### Page extract
1981 Volume 36 Issue 4 Pages 678-686
In order to ascertain the relationship between the cause of death and social environment, after a principal component analysis, the authors applied a varimax rotation to the statistical data obtained in 1970 and 1975, for all Japanese prefectures except Okinawa.
Twelve of the major causes of death, including lung and stomach cancers, and seven socio-geographical conditions were selected as variables. As a result of factor analysis, three factors were extracted.
The first factor (F1) accounted for about 30% of the total variance. It represented characteristic disease patterns, possibly due to urbanization. Prefectures could be classified into those where high death rates due to lung cancer accorded with the degree of urbanization, and into those rural areas where accidents were the major cause of death.
The second factor (F2) accounted for about 18% of the total variance. It represented disease patterns posibly based on temperature. Prefectures were classified into those where major causes of death included liver cirrhosis, tuberculosis and hypertension-i.e. western Japan-and those where stomach cancer and cardiovascular disease were the major causes-i.e. eastern Japan.
The third factor (F3) was characteristic of rural areas in northern Japan.
Standardized scores from (F1), (F2) and (F3) were plotted for 1975, and twelve prefecture types were obtained.
Death rates from the twelve diseases between 1972 and 1977 for the twenty-five cities in Yamaguchi Prefecture were calculated with reference to the five social environmental conditions measured by officical statistics for each municipality.

### Extracted records
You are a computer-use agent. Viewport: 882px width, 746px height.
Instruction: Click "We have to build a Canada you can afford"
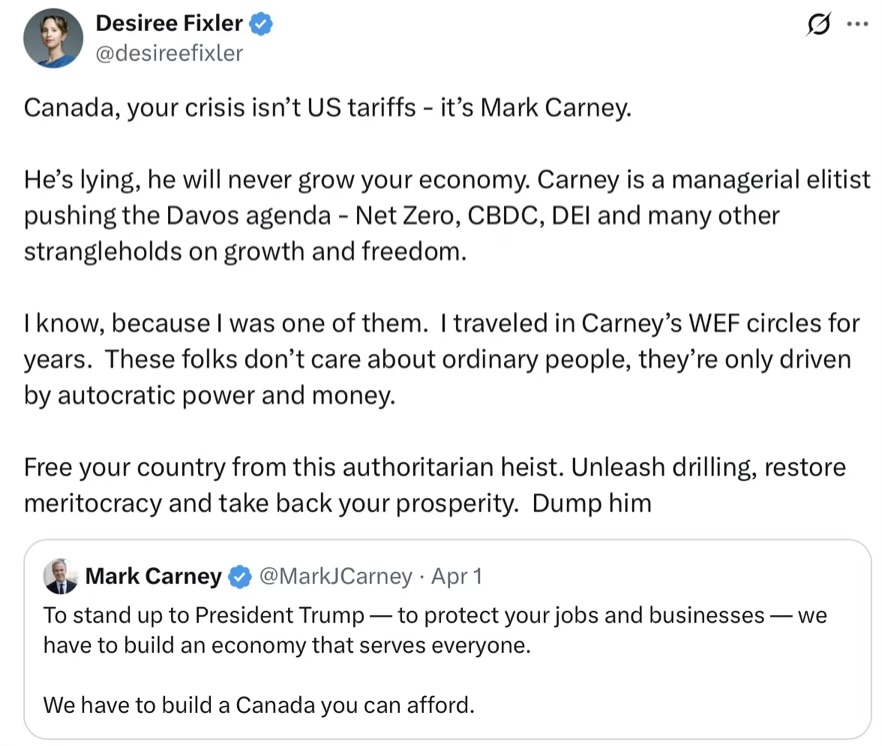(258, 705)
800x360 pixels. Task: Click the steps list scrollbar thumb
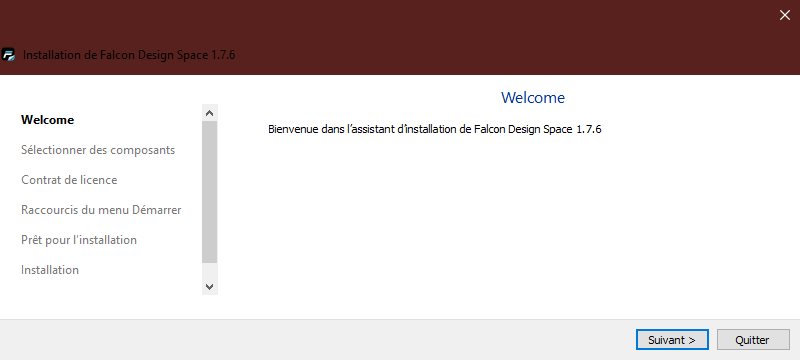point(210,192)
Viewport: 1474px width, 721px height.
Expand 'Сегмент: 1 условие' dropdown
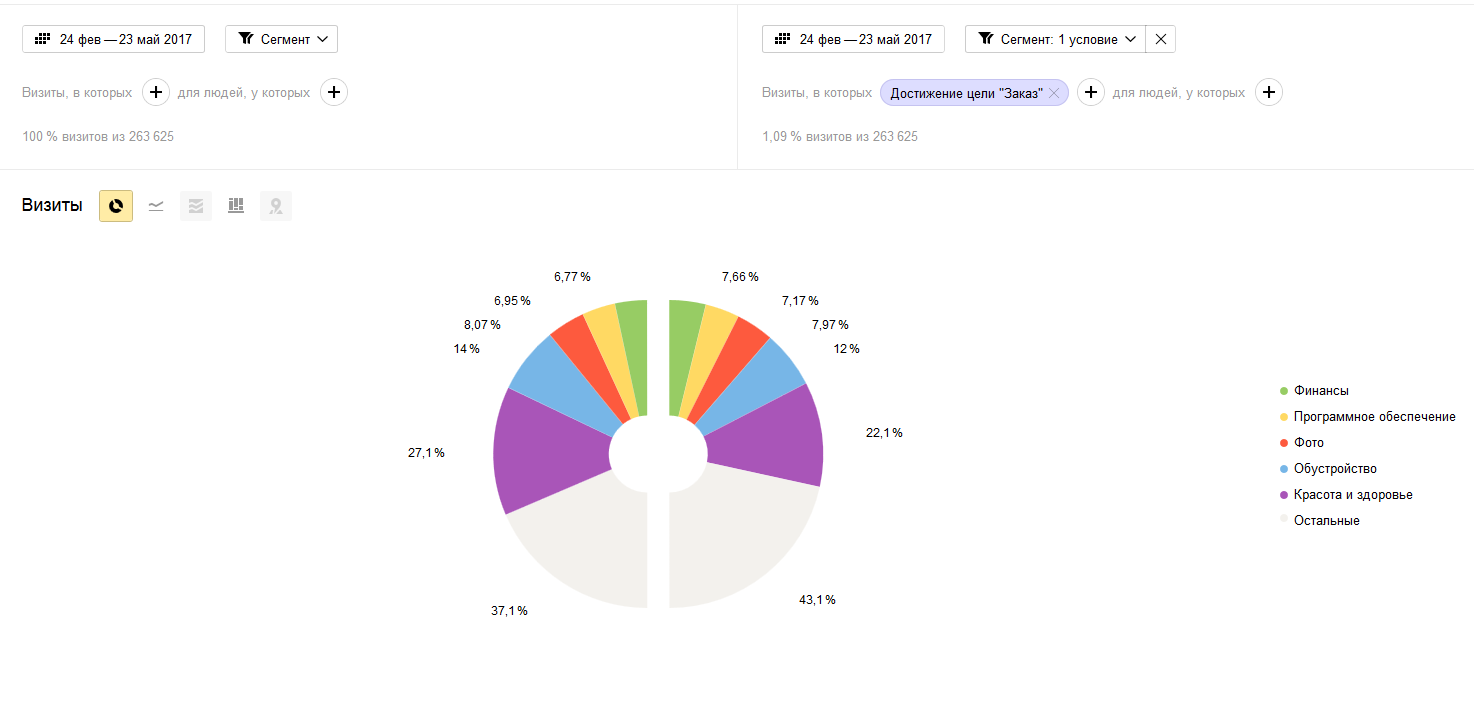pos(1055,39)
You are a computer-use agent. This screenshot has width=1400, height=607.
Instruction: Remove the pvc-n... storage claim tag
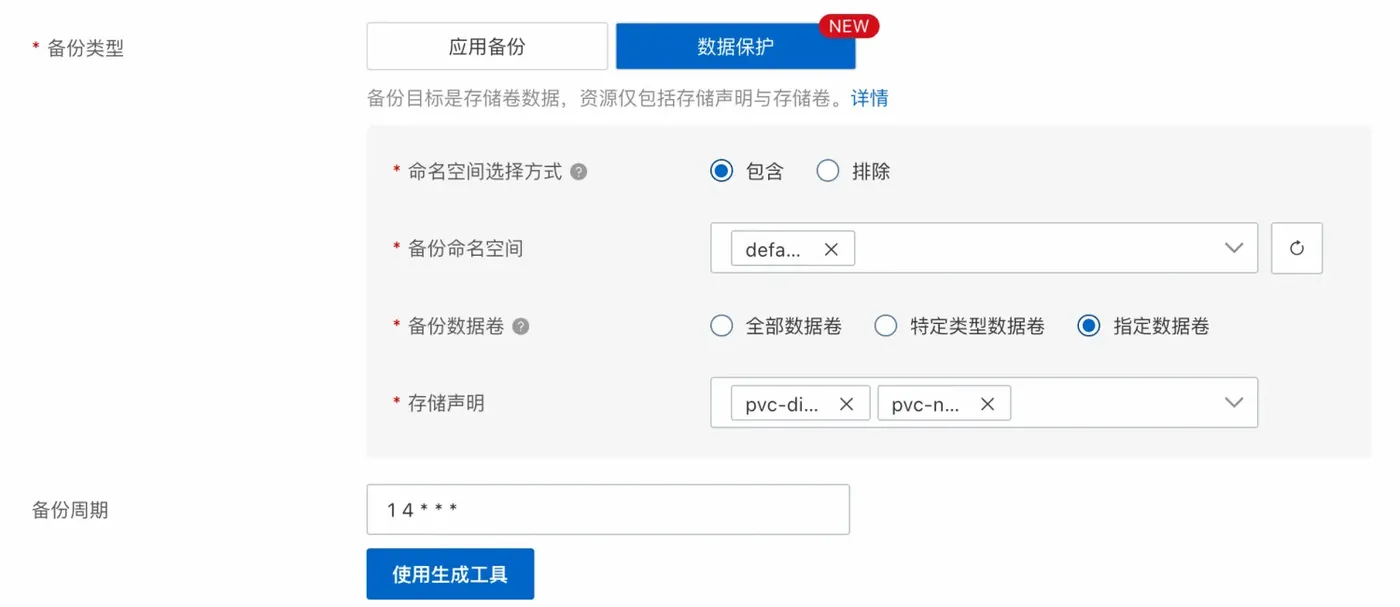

### Task 1
In the cause-of-death abstract, rewrite the part that opens with the words containing "Death rates from" and closes with "for each municipality.", putting "city" in place of "municipality".
### Task 2
According to the cause-of-death abstract, how much of the total variance did the second factor (F2) account for?
The listing can be set aside; nothing here depends on it.

### Task response 1
Death rates from the twelve diseases between 1972 and 1977 for the twenty-five cities in Yamaguchi Prefecture were calculated with reference to the five social environmental conditions measured by officical statistics for each city.

### Task response 2
About 18%.